Look at the California High Speed Rail project. Gavin Newsom just bragged about it again, despite it having spent billions to accomplish absolutely nothing.
Hours after Gavin Newsom celebrated a major made up milestone for California’s criminally over budget and delayed high speed rail, it caught on fire…
Fortunately, no tracks were destroyed in the blaze, but that’s only because none have been laid in 16 years. https://t.co/8saGsfmzns pic.twitter.com/X2HqxMg7Bf
— Kevin Dalton (@TheKevinDalton) February 6, 2026
The goal is to waste as much money as possible for as long as possible.
Some of our fake economy is pure black market, but of course, much of it is straight from the government to fake businesses.

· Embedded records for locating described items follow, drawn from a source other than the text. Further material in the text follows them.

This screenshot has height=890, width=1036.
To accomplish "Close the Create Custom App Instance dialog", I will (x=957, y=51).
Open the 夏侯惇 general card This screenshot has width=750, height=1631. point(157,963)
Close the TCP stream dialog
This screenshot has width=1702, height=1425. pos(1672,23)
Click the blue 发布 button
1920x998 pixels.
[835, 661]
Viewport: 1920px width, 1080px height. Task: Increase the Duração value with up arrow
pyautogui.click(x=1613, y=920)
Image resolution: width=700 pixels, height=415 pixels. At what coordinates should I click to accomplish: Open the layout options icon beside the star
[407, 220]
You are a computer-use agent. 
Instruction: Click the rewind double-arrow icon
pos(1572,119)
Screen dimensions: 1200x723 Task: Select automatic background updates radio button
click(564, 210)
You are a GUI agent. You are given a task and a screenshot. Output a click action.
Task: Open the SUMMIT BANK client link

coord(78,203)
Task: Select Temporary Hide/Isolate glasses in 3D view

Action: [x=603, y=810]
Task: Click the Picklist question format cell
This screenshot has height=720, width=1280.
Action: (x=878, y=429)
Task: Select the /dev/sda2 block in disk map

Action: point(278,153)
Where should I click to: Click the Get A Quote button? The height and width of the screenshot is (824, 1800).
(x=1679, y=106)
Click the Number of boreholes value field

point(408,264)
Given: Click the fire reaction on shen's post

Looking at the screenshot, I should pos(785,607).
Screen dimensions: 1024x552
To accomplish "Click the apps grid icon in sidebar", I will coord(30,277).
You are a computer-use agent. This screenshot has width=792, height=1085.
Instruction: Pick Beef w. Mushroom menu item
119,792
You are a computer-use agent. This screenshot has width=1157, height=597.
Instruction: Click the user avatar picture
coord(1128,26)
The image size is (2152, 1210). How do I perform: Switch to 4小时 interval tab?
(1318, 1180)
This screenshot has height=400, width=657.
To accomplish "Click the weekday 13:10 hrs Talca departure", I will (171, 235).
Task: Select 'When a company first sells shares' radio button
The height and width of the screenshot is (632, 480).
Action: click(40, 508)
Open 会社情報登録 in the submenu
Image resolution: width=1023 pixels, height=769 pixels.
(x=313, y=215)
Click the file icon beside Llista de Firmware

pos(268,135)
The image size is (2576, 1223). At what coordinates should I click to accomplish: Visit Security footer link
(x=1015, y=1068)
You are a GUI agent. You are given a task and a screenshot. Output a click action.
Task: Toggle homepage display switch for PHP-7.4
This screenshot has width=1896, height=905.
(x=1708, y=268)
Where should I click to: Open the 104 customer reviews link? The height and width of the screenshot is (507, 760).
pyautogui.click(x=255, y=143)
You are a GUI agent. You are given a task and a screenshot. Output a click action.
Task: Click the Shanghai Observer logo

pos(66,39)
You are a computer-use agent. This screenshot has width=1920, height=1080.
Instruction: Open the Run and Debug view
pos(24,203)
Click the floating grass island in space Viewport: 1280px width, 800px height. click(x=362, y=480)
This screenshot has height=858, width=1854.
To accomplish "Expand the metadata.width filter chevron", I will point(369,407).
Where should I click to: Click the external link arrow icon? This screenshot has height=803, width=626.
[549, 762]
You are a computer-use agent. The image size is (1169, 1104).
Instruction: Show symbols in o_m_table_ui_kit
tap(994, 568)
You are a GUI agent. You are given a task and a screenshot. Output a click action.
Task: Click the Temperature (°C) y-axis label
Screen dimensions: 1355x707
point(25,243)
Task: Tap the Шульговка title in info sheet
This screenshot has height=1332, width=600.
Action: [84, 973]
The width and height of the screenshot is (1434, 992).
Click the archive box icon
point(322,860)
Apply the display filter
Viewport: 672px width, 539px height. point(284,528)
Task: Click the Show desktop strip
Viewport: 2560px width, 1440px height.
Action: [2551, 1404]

Learing centers, hospices in junkyards, teachers' unions that do everything but help educate kids, and an academy that churns out fake scholarship.
Obviously, there is a sector of the economy that is fabulously productive that props up all this graft, and the federal government can borrow trillions of dollars to keep it all going. There is an America that works, even if the left is trying to kill it. The American entrepreneurial economy is still strong, but underneath that layer of actual productivity, how much of the rest is just...fake?
There is no accounting for all this for obvious reasons, but I wonder. How many of those run-down storefronts are the legal address for 5, 10, or 50 fake businesses?